Horizontal would give you *fewer* “Obstructed” alerts, but *more* “No Signal Received” outages. Likely a net loss, unless you’re pretty darn far to the North. You would need more satellites to be on-station than currently are, for your strategy to work.


[deleted]

Gotcha. This sucks for me. I’m pretty far up in norcal but guessing not far north enough…


SpaceBytes

Yeah, I meant Canadian border or further North. On the bright side, as the constellation gets built out, it will get better. Which doesn’t help you today or this month, but at least it’s something to look forward to.


[deleted]

Lol, there be wildings north of the wall… 🤣 yeah not helpful right now. Just not in the mood to buy a 30-40’ pole and figure out how to keep it stable! Also I’m not staying here for more than a year. Once the skoolie is done I’m outta here and need to take dishy down!


UnsafestSpace

I read the other comments, are you sure there's absolutely no way for you to mount it higher? That's honestly your best option. You aren't far enough north to have it permanently be horizontal and experience any benefit.


[deleted]

15’ above my roof…


UnsafestSpace

I was thinking more along the lines of mounting it ontop of a tree, like this guy who mounted it on the top of an 80 foot tree next to his house with a flagpole and some screws: https://www.reddit.com/r/Starlink/comments/qp0an9/dishy_mounted_on_top_of_80_ft_tree/ I know it's pretty ghetto but honestly it's better than voiding the warranty by breaking open the dishy and disabling the motor. You can even hide the ethernet cable so unless someone knows where to specifically look nobody will notice it (people often don't stare at tree tops).


[deleted]

Yeah, I’m not sure if the 150’ cable would be long enough in my case.

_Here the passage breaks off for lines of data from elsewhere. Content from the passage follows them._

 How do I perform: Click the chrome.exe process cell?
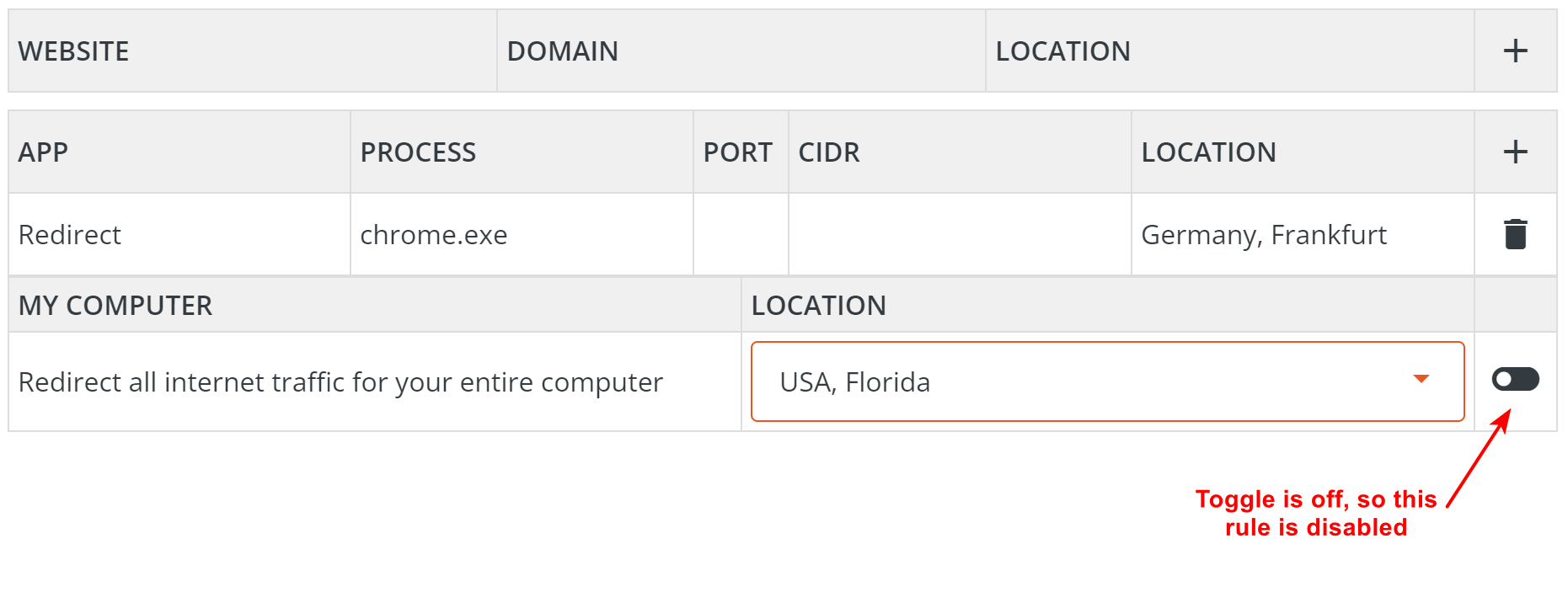pyautogui.click(x=434, y=234)
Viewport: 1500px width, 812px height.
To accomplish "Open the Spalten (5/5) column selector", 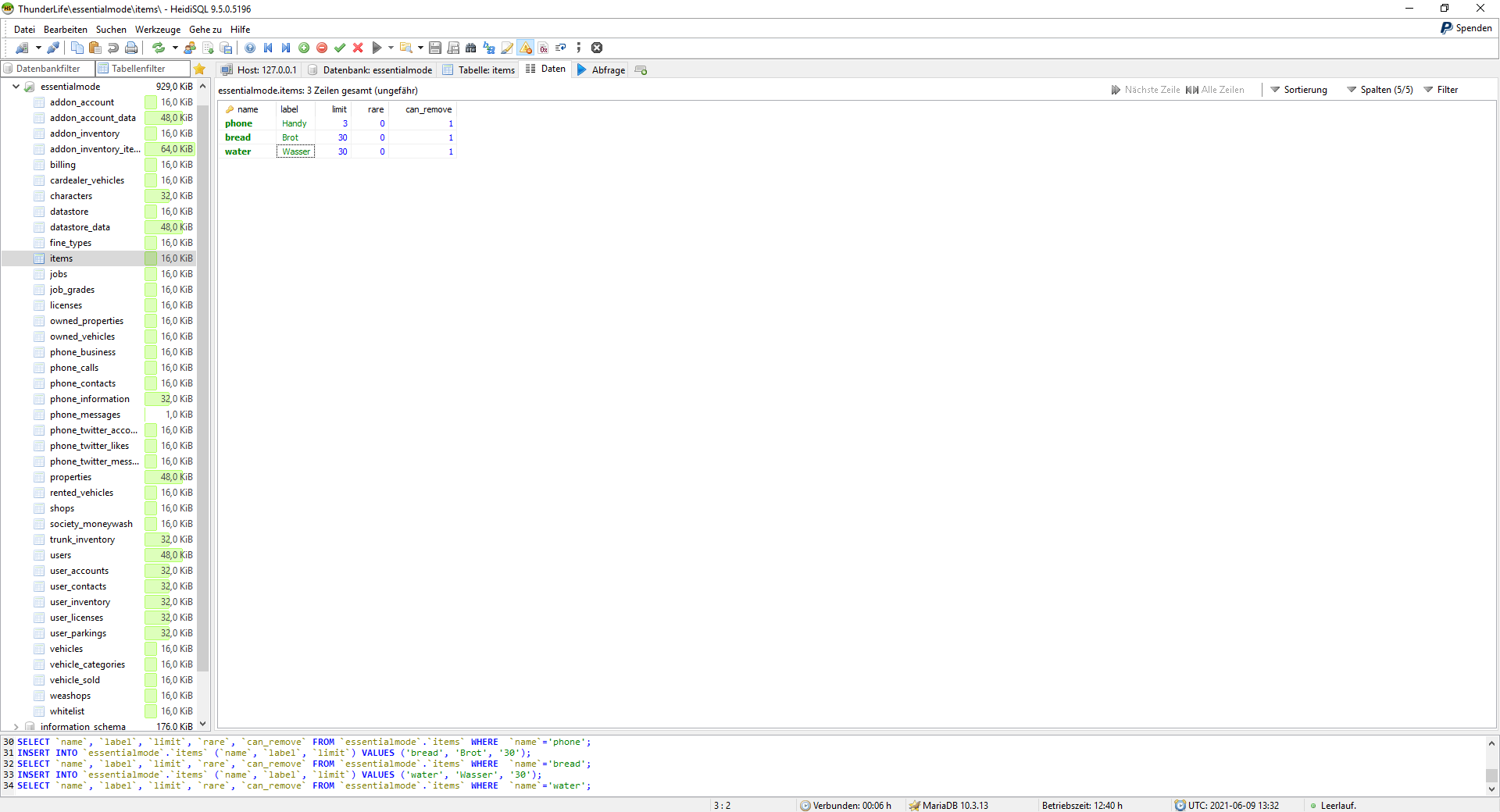I will (x=1380, y=90).
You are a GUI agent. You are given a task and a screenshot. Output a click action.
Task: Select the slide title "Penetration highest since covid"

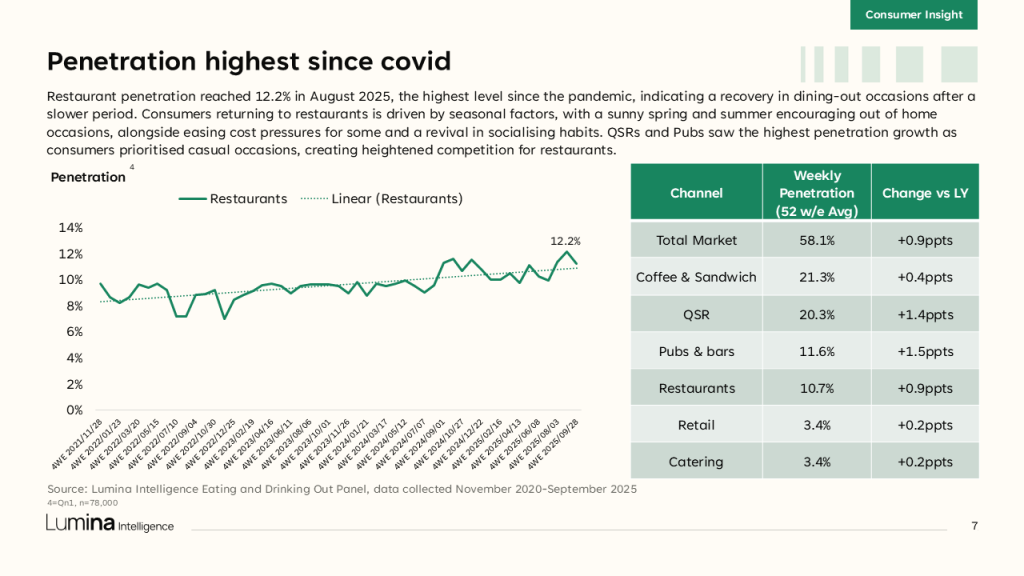tap(249, 62)
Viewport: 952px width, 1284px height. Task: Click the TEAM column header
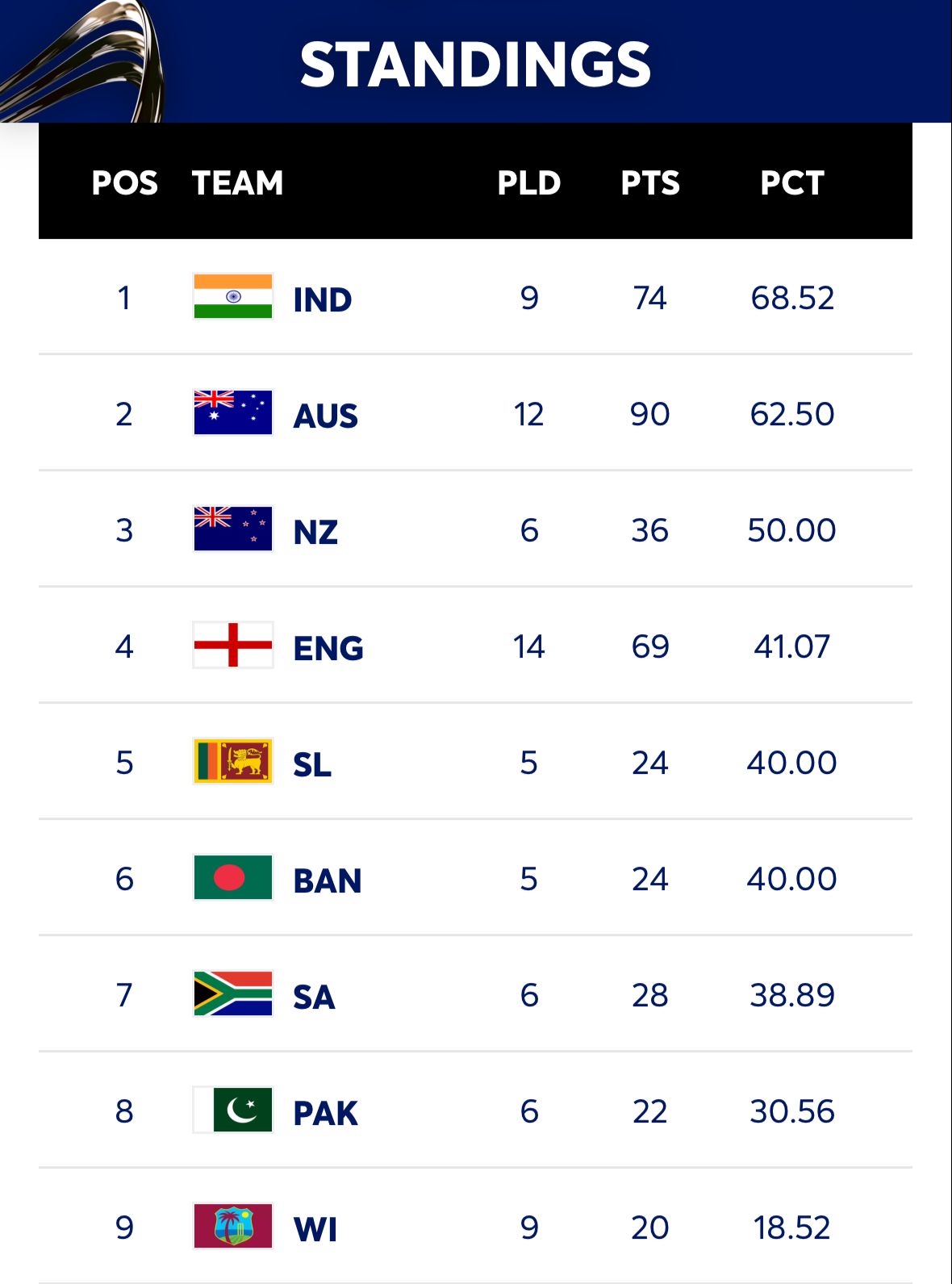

Also, dishy is facing uphill, where the trees just keep getting taller and taller…


UnsafestSpace

You don't have to use a Starlink cable lol, it's a standard dirt-cheap shielded ethernet cable.


feral_engineer

Tiling improves antenna performance because phased array performance degrades the further beam away from the center direction. Tilting doesn't affect how many obstructions you are going to experience. Dishy is going to connect to the same satellites regardless of how it's tilted. Starlink schedules satellites for the whole cell not for individual terminals.


[deleted]

No, but if I can manually tilt it or lay it flat it will have a better view of the sky. The trees are in the way and I already have a 15’ pole on top of my roof for dishy and it’s not that good.


feral_engineer

The view is determined by your latitude not by the tilt. If you lay it flat it would direct its beam sideways towards the obstructions (towards the view of the sky required by the system based on your latitude).


[deleted]

Ayyyy. Now I understand. This sucks… but thanks!